EXTRACT PROVIDED —
━━━━━━━━

Direct Sum of Group Representations
Introduction
Let two vector spaces $V_{1}$ and $V_{2}$ be given. Denote their direct sum by $V = V_{1} \oplus V_{2}$. Then $v \in V$ can be uniquely expressed as $v = v_{1} + v_{2} (v_{1} \in V_{1}, v_{2} \in V_{2})$.
Now consider a representation $(\rho_{1}, V_{1})$ of the group $G$.
$$ \rho_{1} : G \to \operatorname{GL}(V_{1}) $$
$\rho_{1}$ sends $g \in G$ to the linear transformation (= matrix) $\rho_{1}(g) : V_{1} \to V_{1}$. Similarly, for the representation $(\rho_{2}, V_{2})$ we have $\rho_{2}(g) : V_{2} \to V_{2}$. Based on this, we can define the direct sum of the two representations as follows.
Definition
The direct sum of two representations $(\rho_{1}, V_{1})$ and $(\rho_{2}, V_{2})$ of the group $G$ is denoted by $(\rho, V) = (\rho_{1} \oplus \rho_{2}, V_{1} \oplus V_{2})$ and is defined as follows.
$$ \begin{align*} \rho : G &\to \operatorname{GL}(V_{1} \oplus V_{2}) \\ g &\mapsto \rho(g) : V \to V \end{align*} $$
$$ \rho(g)(v) = \rho_{1}(g)(v_{1}) + \rho_{2}(g)(v_{2}), \quad \forall v = v_{1} + v_{2} \in V $$
Generalization
The direct sum $(\rho, V) = (\bigoplus_{i} \rho_{i}, \bigoplus V_{i})$ of the representations $(\rho_{i}, V_{i})$ is defined as follows.
$$ \rho(g) v = \sum_{i} \rho_{i}(g)(v_{i}), \quad \forall v = \sum_{i} v_{i} \in V $$
Explanation
Conversely, for a representation $(\rho, V)$ of the group $G$, suppose $V = \bigoplus_{i} V_{i}$ and that each $V_{i}$ is a subspace which is $\rho$-invariant. Then $\rho$ can be expressed as the direct sum of the representations $\rho_{i}(g) = \rho(g)|_{V_{i}}$ on the $V_{i}$.

━━━━━━━━

LIST OF TASKS —
[1] Which lines of the entries contain the word "resolution", with case matching exactly? Find each such line and copy it whole.
[2] Could you continue the passage on direct sums of group representations, starting after its final sentence?

DATA EXTRACT —
━━━━━━━━

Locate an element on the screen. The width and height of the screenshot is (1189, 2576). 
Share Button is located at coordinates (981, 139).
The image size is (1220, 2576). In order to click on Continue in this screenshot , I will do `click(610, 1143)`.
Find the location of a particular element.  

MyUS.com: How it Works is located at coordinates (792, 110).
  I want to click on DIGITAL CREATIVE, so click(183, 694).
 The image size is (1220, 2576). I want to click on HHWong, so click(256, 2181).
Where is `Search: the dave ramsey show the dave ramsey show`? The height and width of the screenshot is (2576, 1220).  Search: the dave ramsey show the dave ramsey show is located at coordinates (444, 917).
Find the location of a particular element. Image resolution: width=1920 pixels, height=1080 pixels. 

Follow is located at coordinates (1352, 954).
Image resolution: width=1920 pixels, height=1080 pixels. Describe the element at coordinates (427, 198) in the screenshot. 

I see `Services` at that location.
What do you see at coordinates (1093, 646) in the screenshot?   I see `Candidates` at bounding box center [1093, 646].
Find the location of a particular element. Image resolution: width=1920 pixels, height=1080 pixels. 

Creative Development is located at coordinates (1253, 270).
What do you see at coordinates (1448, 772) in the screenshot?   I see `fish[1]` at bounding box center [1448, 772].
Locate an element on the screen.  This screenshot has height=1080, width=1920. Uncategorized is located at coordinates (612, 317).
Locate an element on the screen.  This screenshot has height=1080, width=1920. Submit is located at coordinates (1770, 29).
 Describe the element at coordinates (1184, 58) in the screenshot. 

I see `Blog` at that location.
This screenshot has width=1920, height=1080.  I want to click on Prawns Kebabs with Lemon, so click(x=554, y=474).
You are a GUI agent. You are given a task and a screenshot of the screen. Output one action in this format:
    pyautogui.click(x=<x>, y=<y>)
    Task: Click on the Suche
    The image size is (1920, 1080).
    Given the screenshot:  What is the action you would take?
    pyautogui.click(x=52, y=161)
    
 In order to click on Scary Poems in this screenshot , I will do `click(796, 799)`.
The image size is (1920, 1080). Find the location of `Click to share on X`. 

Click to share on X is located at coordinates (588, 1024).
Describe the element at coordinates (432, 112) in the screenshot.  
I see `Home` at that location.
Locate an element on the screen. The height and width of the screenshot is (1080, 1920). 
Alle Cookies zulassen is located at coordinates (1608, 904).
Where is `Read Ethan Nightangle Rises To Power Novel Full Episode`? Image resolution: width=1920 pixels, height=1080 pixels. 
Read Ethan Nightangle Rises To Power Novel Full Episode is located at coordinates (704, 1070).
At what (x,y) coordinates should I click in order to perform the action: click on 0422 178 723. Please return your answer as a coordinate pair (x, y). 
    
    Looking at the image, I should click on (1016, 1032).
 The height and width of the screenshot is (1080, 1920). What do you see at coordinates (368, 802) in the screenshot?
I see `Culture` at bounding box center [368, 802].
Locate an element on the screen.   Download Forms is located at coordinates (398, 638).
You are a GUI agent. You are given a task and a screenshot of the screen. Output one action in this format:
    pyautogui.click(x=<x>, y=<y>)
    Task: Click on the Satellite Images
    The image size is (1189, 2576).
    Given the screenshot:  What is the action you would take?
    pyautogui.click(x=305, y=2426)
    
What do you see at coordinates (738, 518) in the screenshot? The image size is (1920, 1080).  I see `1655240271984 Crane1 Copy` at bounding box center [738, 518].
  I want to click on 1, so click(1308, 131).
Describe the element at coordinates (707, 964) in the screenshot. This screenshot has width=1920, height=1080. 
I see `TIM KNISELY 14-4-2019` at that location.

━━━━━━━━

TASK-BY-TASK ANSWERS —
[1]
Find the location of a particular element. Image resolution: width=1920 pixels, height=1080 pixels. 
Image resolution: width=1920 pixels, height=1080 pixels. Describe the element at coordinates (427, 198) in the screenshot. 
Find the location of a particular element. Image resolution: width=1920 pixels, height=1080 pixels. 
Where is `Read Ethan Nightangle Rises To Power Novel Full Episode`? Image resolution: width=1920 pixels, height=1080 pixels. 

[2]
$$ \rho = \bigoplus_{i} \rho_{i} = \bigoplus_{i} \rho(g)|_{V_{i}} $$
If we represent $\rho(g)$ as a matrix, it has the form below.
$$ \rho : g \mapsto \begin{bmatrix} [\rho_{1}(g)] & O \\ O & [\rho_{2}(g)] \end{bmatrix} $$
$$ [\rho(g)] = \begin{bmatrix} [\rho_{1}(g)] & O \\ O & [\rho_{2}(g)] \end{bmatrix} $$
In fact, this is the same as the direct sum of matrices.
Properties
(a) The direct sum of two representations of $G$ is also a representation of $G$.
Proof
(a)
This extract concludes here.